Readers of this column continue to respond in unusually large numbers to topics stimulated by the wife of a pastor who wrote about personal concerns of her spirit.
Feeling a lack of fulfillment in maintaining her own health and vitality, she wondered about seeking spiritual care — including worship — outside her husband’s rural parish.
In December, “Pressure Points” first surfaced her situation and provided a platform for my initial response. The January column included some readers’ comments, including a number who found my first response lacking.
I am still getting reader response to this topic — just days before this March Reporter goes to press. This is clearly an important conversation and concern.
While this public conversation comes to something of an end with this “Pressure Points,” I do plan to respond privately to each reader’s comments on the topic. Many of them include stories that are poignant or offer creative and wise suggestions. Again, my thanks to every one of you who has written to me concerning this.
Looking at the larger scope of what this situation means, I am more than ever convinced that it is vital for the voices of those who struggle or hurt to be heard — clearly, empathically, and helpfully.
We do not do anyone in the community of believers in Christ any good by telling her to suppress her needs.
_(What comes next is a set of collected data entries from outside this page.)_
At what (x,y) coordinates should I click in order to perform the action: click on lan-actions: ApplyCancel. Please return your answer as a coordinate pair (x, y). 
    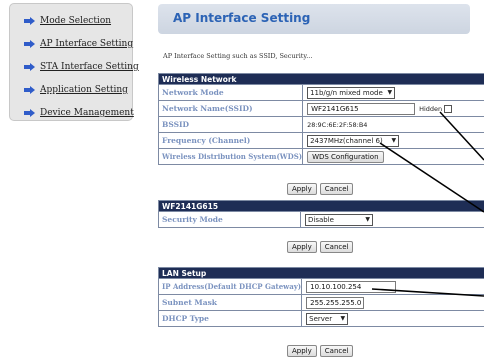
    Looking at the image, I should click on (322, 350).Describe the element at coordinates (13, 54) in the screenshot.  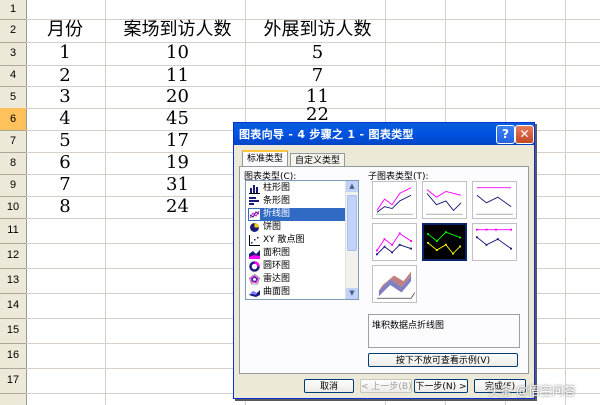
I see `row-number: 3` at that location.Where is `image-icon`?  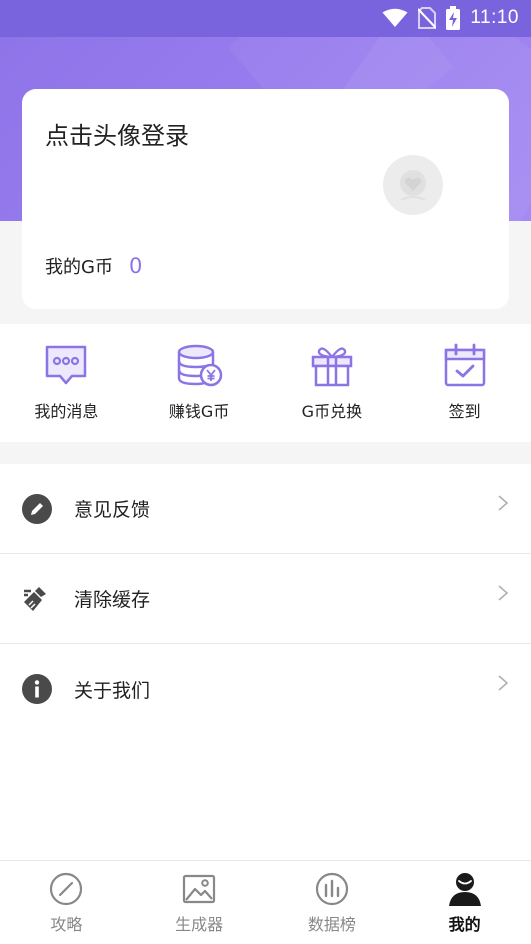 image-icon is located at coordinates (200, 889).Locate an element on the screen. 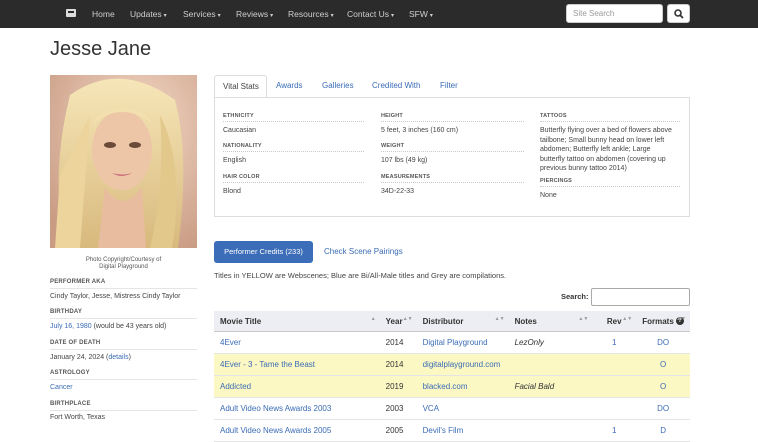 The width and height of the screenshot is (758, 442). rev-cell: 1 is located at coordinates (614, 342).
In my judgment, it also is not in the Spirit of Christ to ignore or criticize a hurting person. As one reader wrote: “It is my experience that humanity is often too quick to offer a ‘fix’ or [be so] offended by what we are hearing that we miss the root issue — a person’s pain.”
Instead, what if part of the task of the Christian community gathered around Word and Sacrament were to help all members of that community have a safe enough sacred space to tell their stories, share their pain and difficulties, and rejoice in the blessings of life in Christ? In other words, what if our communities were indeed places where the full range of life’s experiences could be brought to the cross?
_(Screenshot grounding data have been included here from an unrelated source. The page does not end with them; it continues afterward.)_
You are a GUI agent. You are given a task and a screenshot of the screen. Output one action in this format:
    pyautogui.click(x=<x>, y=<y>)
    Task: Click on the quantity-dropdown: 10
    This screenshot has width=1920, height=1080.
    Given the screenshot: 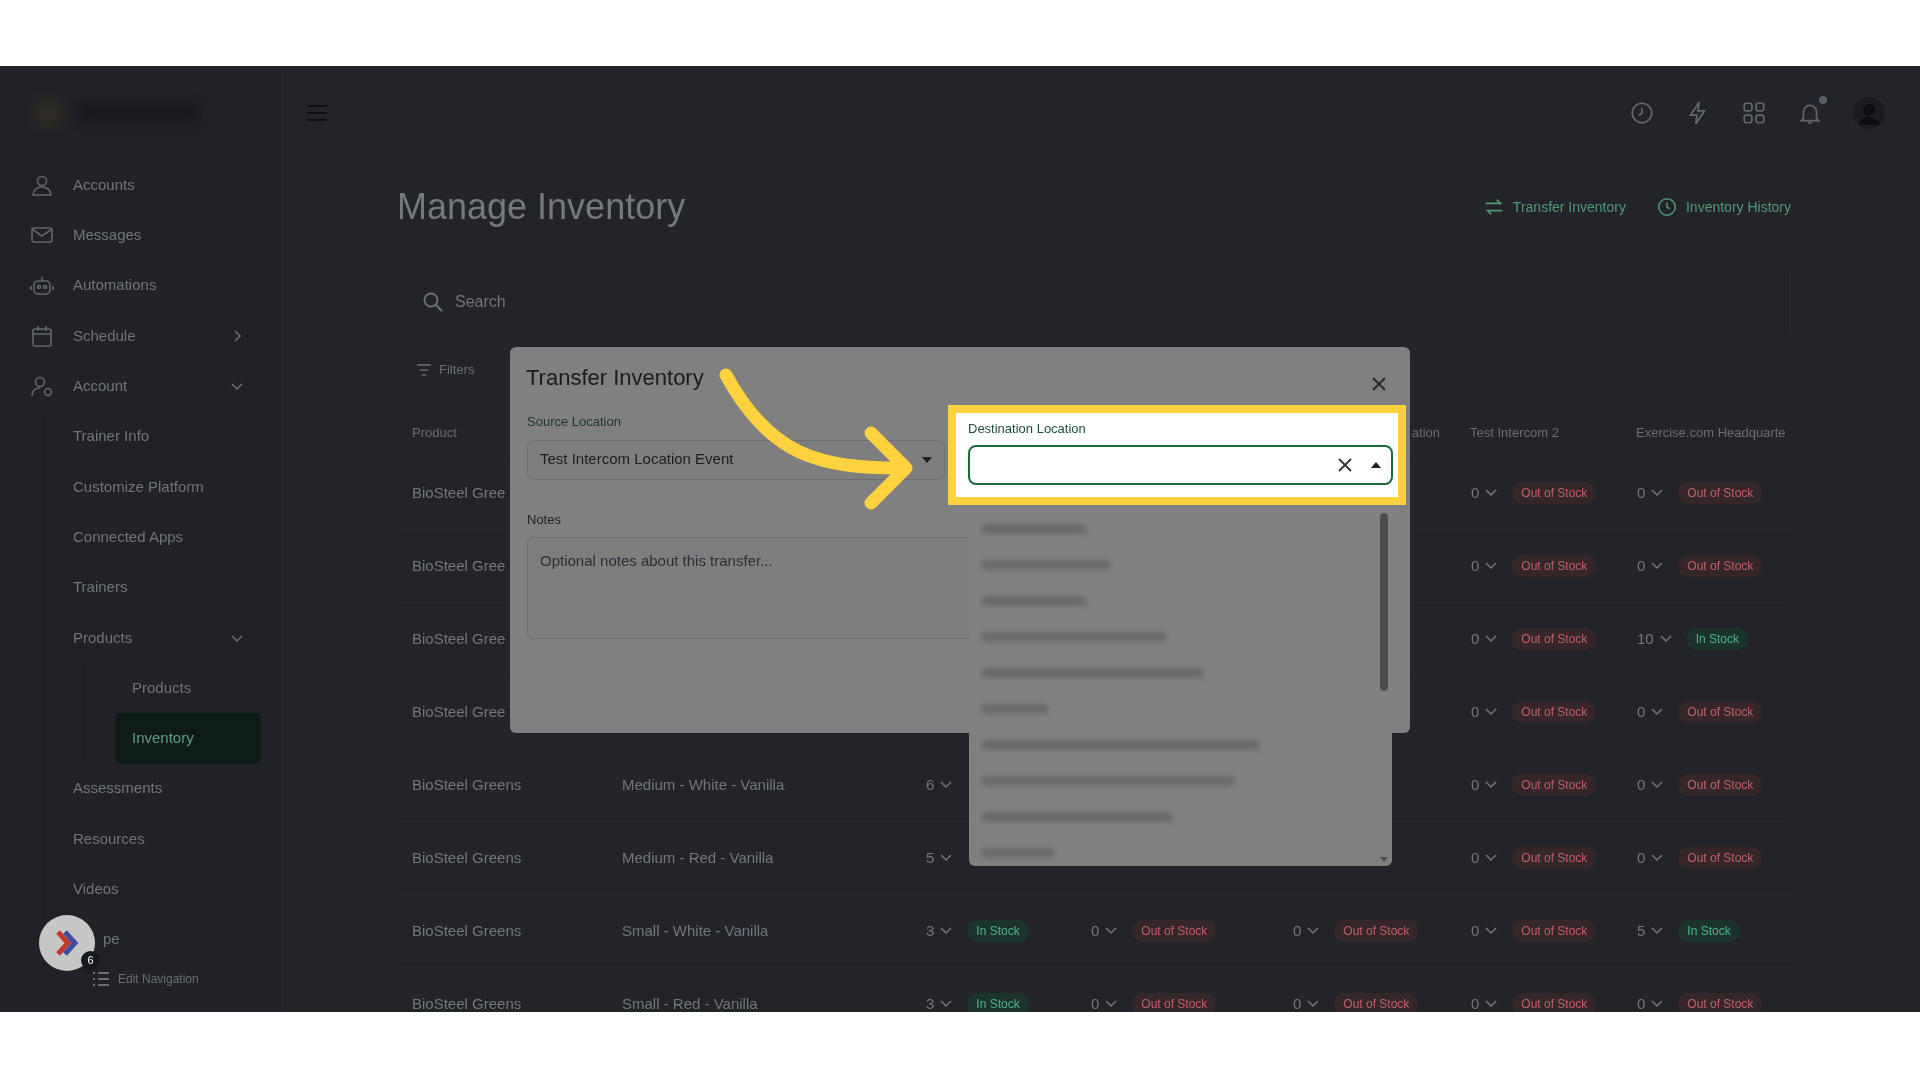 What is the action you would take?
    pyautogui.click(x=1654, y=639)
Hearing concerns of others does not necessarily mean that all their concerns will be met. But it does mean that members of the community can mobilize to be as helpful, resourceful, and encouraging as possible.
Among recent specific suggestions that readers have offered to the hurting pastor’s wife are the following:
- Several writers recommended that she seek out local, regional, or national/international Lutheran Women’s Missionary League (LWML) groups or gatherings, using them both for spiritual growth and for developing leadership skills and opportunities.
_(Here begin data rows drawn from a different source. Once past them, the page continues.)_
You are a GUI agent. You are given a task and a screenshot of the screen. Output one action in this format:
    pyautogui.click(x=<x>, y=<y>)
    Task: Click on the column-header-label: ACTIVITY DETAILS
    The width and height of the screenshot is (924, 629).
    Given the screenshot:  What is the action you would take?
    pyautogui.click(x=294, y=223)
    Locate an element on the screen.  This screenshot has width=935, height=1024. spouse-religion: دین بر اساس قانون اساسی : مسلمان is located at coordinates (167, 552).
- “Our solution — get out of the parsonage on Sunday afternoon. We are gone, sometimes just the two of us with our children at a sitter, sometimes as a family. And when time allows, we worship together as a family at a neighboring Lutheran church that has services other than [on] Sunday.”
- “Become involved in some activities that she finds fulfilling … whether it be in community activities or church activities in the larger community that are not available in her small town.”
- “People can only sacrifice their well-being for so long before they cease to be effective in their calling and burn out.” Suggestions: connecting to a spiritual advisor/director (not her husband), counselor, or wise spiritual mentor.
And finally, I think that one wife of a pastor offered a fitting summary when she wrote: “The spiritual care and nurture of the wives of pastors of our church body is a huge issue that just isn’t dealt with, not because the pastors … and leaders don’t care. They just don’t understand the magnitude of it. They also don’t understand what a tremendous blessing to the church we can be when we are spiritually and emotionally healthy. … When pastors’ wives are given the support they need, they are in a better position to support their pastor husbands, and their husbands can in turn better minister to their congregations.”